The Iceland international who scored the first goal in Utah Royals history is making an immediate impact in the NWSL
(Trent Nelson | The Salt Lake Tribune)
Utah Royals at practice in Sandy, Tuesday March 20, 2018. Gunnhildur Jonsdottir (23), right, chases the ball.
Utah Royals midfielder Gunnhildur Jonsdottir flew in the air, her right leg swept out from under her as her calf took the force of Orlando forward Sydney Leroux’s attempted shot.
Unlike the last hard hit she took two minutes prior, Jonsdottir didn’t get up right away. Royals trainer Emily Fortunato rushed onto the field, and as she examined Jonsdottir’s leg she asked if she wanted to leave the game.
“I said, ‘No, that ain’t happening,‘” Jonsdottir recalled this week. “I would play on one foot if that’s what [coach] Laura [Harvey] wants.”
Jonsdottir, the 29-year-old Iceland international, introduced herself to the league with a goal in the third minute of her NWSL debut last weekend, helping the Royals secure a point from a 1-1 draw at Orlando
. The NWSL community took notice, voting it goal of the week.
“[I’m] just pleased for her that she’s been able to make a stamp on the league so quickly,” Harvey said. “I think that’s important for all newcomers.”
Some film and one phone conversation with Jonsdottir over the offseason was all it took took for Harvey to know she wanted to bring the hard-nosed midfielder to Utah.
“She’s just nuts,” Harvey said. “I am too, so it’s great. We go well together.”
Jonsdottir never planned on playing professionally in the United States. She worried it was too different from Europe and it would make it more complicated to play for her national team.
Then last season, while playing for Norwegian club Valerenga, she roomed with goalkeeper Michelle Betos. According to Jonsdottir, Betos, who has since returned to the NWSL to play for Seattle, told her the American game would fit her well. By the time Harvey got Jonsdottir on the phone, she has begun to seriously consider the move.

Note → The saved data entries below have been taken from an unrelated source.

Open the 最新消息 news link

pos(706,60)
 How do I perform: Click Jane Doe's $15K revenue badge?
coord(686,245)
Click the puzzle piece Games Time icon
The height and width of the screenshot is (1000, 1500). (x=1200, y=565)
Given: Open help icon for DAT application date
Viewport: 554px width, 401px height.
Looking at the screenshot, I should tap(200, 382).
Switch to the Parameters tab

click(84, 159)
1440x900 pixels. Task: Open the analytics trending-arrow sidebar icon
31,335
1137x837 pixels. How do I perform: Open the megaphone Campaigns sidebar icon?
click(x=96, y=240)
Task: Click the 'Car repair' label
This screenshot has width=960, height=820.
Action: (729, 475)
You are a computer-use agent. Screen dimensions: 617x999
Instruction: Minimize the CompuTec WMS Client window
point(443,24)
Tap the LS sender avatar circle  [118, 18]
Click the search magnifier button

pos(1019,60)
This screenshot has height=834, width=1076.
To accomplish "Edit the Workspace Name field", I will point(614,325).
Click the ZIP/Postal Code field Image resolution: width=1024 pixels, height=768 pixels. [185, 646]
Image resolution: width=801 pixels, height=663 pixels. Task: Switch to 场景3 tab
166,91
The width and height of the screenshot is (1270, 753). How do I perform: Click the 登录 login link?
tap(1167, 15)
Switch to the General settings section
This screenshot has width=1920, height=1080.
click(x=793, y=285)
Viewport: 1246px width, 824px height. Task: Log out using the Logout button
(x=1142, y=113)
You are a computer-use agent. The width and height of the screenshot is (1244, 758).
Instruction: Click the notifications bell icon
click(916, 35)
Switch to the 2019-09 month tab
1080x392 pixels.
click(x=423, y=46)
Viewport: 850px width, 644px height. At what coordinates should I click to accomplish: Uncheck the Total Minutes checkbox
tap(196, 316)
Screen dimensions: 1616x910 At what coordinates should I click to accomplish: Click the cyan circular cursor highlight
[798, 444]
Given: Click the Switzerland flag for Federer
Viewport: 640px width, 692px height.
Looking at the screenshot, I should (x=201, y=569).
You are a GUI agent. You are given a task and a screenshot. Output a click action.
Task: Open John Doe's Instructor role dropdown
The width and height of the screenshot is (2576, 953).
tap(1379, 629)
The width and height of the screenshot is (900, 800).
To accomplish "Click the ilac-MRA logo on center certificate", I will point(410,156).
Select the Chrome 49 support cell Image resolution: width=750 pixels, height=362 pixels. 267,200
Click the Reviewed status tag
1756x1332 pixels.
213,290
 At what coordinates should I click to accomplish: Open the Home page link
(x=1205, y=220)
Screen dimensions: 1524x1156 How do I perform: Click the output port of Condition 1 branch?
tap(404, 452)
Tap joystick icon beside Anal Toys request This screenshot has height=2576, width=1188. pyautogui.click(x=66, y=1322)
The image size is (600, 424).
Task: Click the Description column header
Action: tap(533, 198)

“She plays European football, so that was one of the main things that I liked to hear,” Jonsdottir said. “She also talked about high pressing and being intense, kind of what I am. And then she talked about just the facilities … what kind of coach she is, what kind of environment and team she wants to build, it’s exactly what I want.”
Once in Utah, Jonsdottir established herself as a strong personality on the team.
“After probably two days of knowing Gunny I felt like I knew Gunny,” Royals defender Becca Moros said. “... She’s super charismatic, she’s fun, she’s super hardworking teammate.”
When the Royals entered their locker room for the first time, Jonsdottir pulled the new monogrammed bath robe from her locker over her clothes, folded her arms, and leaned back into a dance.
During one preseason training session in California, midfielder Katie Bowen remembers, Jonsdottir kept tripping over the ball and falling down, so eventually she embraced it and lay in the grass, joking that she’d given up.
“She’s always the life of the party, always smiling,” said Bowen.
Harvey predicted Jonsdottir would be the first to score, and she made good on that prediction within three minutes of the Royals’ inaugural match, sliding ahead of the defender and finished an arching cross from Diana Matheson. For a split second there was silence.
Said Bowen: “I kind of look over at the linesman. Nothing’s been flagged. And then I just put my hands up in the air and start celebrating. So it was pretty surreal.”
Jonsdottir proved Betos right, the American game did suit her.
“Coming here,” Jonsdottir said, “is one of the best decisions of my life.”